▸ AUFGABENZIEL:
Zähle die Zeilen der Datensätze, in denen die Zeichenkette „pixels“ vorkommt, und nenne ausschließlich diese Anzahl. Groß- und Kleinschreibung ist zu beachten.

──────

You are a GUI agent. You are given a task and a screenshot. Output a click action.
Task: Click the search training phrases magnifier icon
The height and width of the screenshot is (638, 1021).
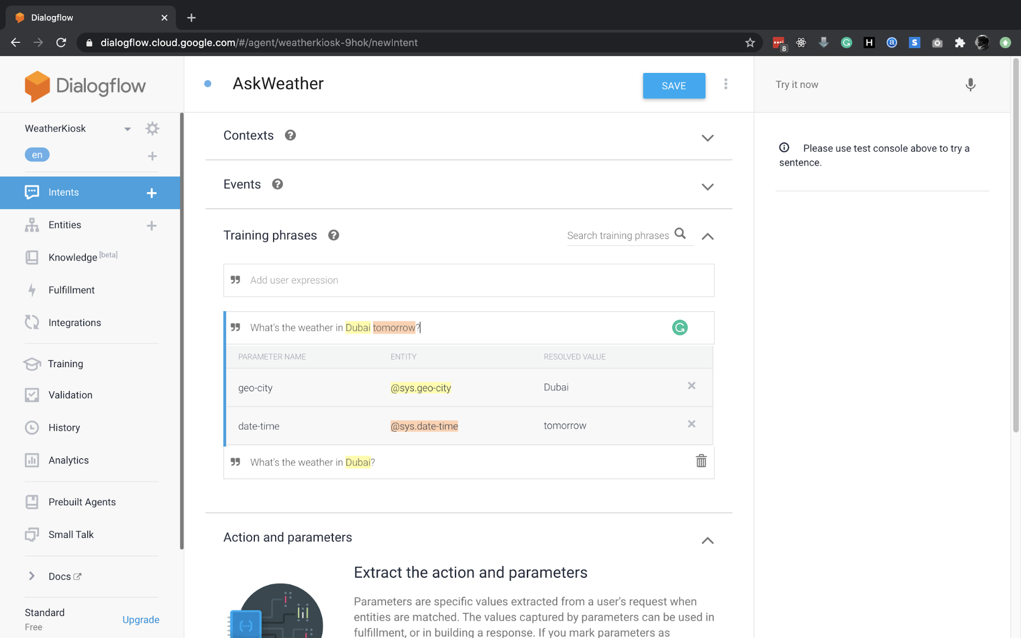pyautogui.click(x=680, y=234)
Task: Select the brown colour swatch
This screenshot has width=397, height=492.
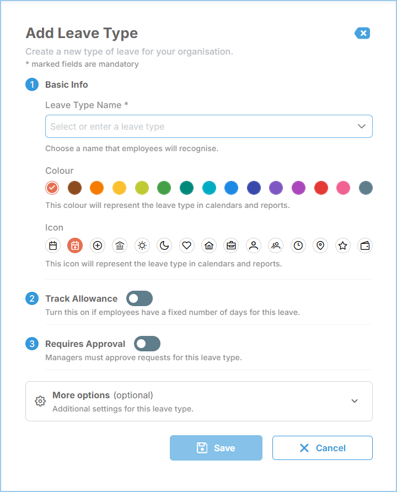Action: [x=74, y=188]
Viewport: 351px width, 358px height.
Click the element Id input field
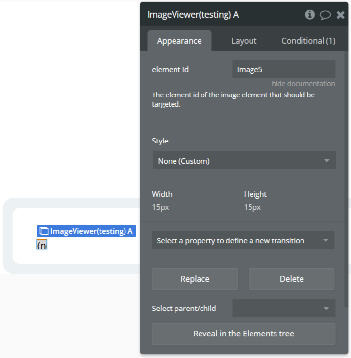pyautogui.click(x=284, y=70)
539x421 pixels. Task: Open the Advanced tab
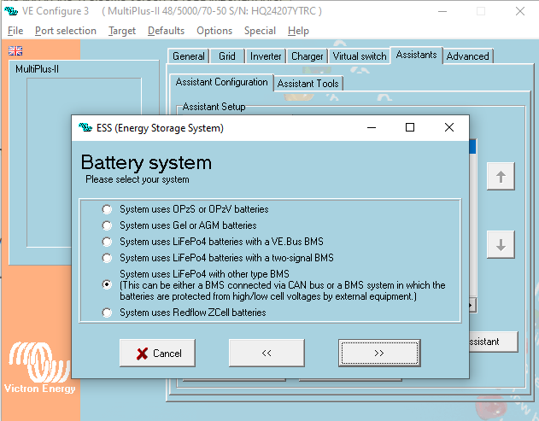coord(468,56)
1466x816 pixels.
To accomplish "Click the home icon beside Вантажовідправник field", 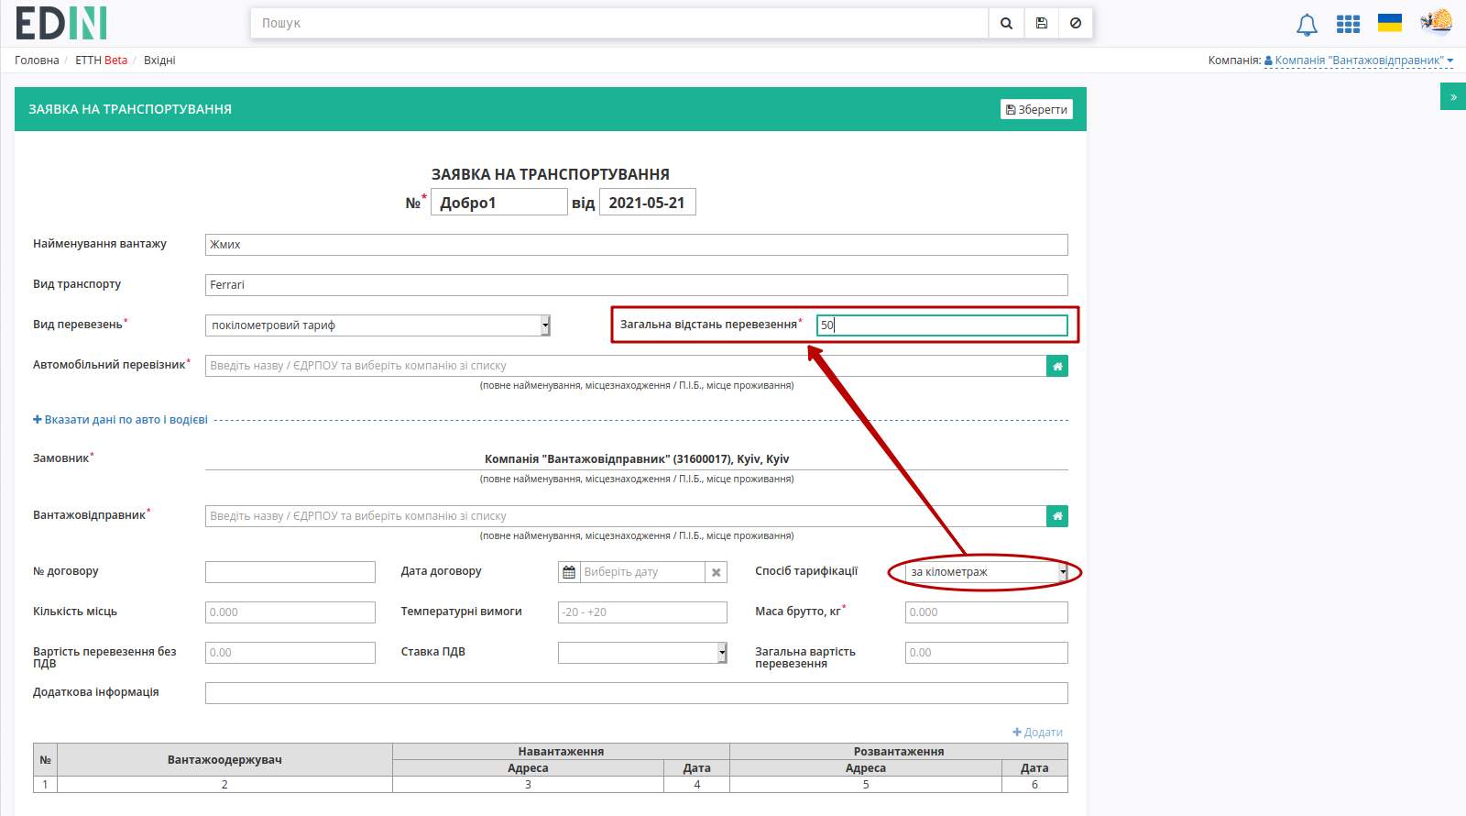I will click(1057, 516).
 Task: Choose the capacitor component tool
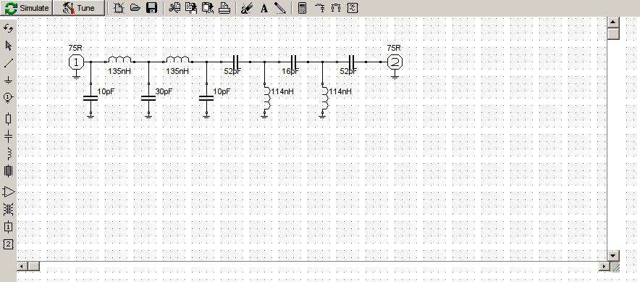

──────

▸ LÖSUNG:
2